**** Teks Bacaan ****

Dari penjabaran diatas dapat kita ambil kesimpulan bahwa kita harus memperhatikan halal dan haram pada bisnis ataupun usaha kita. Kita harus mendapatkan harta atau penghasilan dengan cara yang baik atau halal dan juga menghindar dari penghasilan yang dicapai dengan cara yang salah atau haram. Begitu juga dalam mempergunakannya harus dengan cara yang halal yang diperbolehkab Islam dan tidak mempergunakannya dengan cara yang salah atau dengan cara yang diharamkan Islam. Perbedaan antara halal dan haram bukan saja mengharuskan tujuannya mesti benar, namun sarana untuk mencapai tujuan itu juga haruslah baik. Perintah Al Quran untuk mencari nafkah setelah melakukan ibadah ritual, mengimpliksikan bahwa seseorang hendaknya mengikuti perilaku yang diperkenankan dan dihalalkan dalam mendapatkan penghasilan. Penyucian hati yang dihasilkan oleh ibadah ritual juga hendaknya menyucikan niat dan metode mereka dalam mencari nafkah dengan cara yang halal. Prinsip halal dan haram diimplikasikan secara sama pada saat pennggunaan harta itu dan juga pasa saat akuisisi. Harta yang halal hendaknya dipergunakan dalam hal yang halal dan dibolehkan. Atau dengan kata lain, penggunaan penggunaan harta itu juga hendaknya dibatasi hanya pada suatu yang halal. Hendaknya kita menyimpan atau menginvestasikan harta pada lembaga atau perusahaan yang halal, seperti bank syariah atau lembaga-lembaga lain yang sesuai syariah. Tidak hanya mementingkan keuntungan semata akan tetapi melihat dari sisi moral yang ada.

Seorang muslim tidak boleh menanam apa-apa yang membahayakan dan apa-apa yang diharamkan. Karena itu semua menyebabkan terjadinya kejahatan dan kriminalitas. Seorang muslim juga dilarang memproduksi barang-barang haram, baik haram dikenakan ataupun haram dikoleksi. Jika manusia masih memproduksi barang-barang yang dilarang beredar, maka ia turut berdosa.

Produk yang dilarang keras beredar ialah produk yang merusak akidah, etika dan moral manusia. Dalam Islam juga dilarang Investasi harta dengan cara membahayakan masyarakat, karena merugikan kepentingan umum begitu juga riba, mencuri, merampas dan menimbun semuanya itu merugikan orang lain dan hasil dari harta yang didapatkan adalah batil dan diharamkan oleh Islam. Seorang muslim yang menyuap adalah orang yang dilaknat oleh Allah bagaimanapun caranya. Diharamkan juga memberi upah kepada pekerjaan yang haram. Islam melarang keras perjudian karena perjudian akan merusak generasi bangsa, menyebabkan kemalasan, rusaknya rumah tangga, merusak hubungan persaudaraan dan hanya berangan-anan menjadu kaya dengan mengandalkan keuntungan semata tanpa kerja keras.

****

Rumusan Soal: Kutip bagian teks bacaan di atas yang dimulai dengan "Seorang muslim tidak" dan berlanjut sampai "ia turut berdosa.", tanpa mengubah apa pun. Gunakan hanya teks bacaan di atas sebagai sumber.

**** Data Tersimpan ****

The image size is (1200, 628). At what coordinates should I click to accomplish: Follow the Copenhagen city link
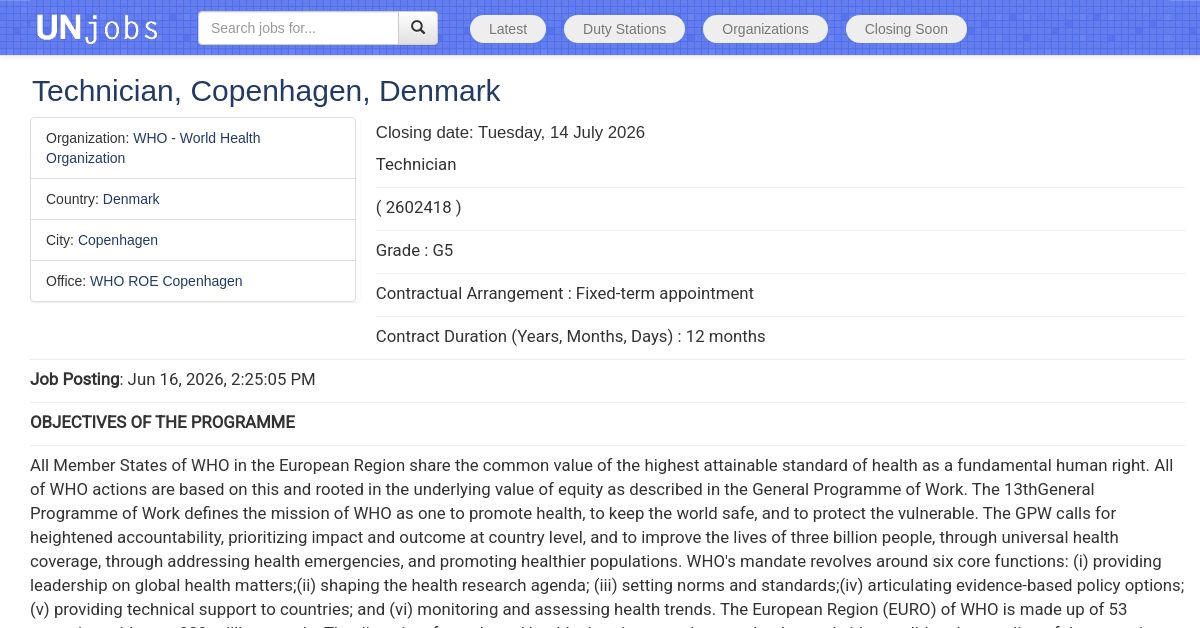(118, 240)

****

Pembahasan Lengkap:
Seorang muslim tidak boleh menanam apa-apa yang membahayakan dan apa-apa yang diharamkan. Karena itu semua menyebabkan terjadinya kejahatan dan kriminalitas. Seorang muslim juga dilarang memproduksi barang-barang haram, baik haram dikenakan ataupun haram dikoleksi. Jika manusia masih memproduksi barang-barang yang dilarang beredar, maka ia turut berdosa.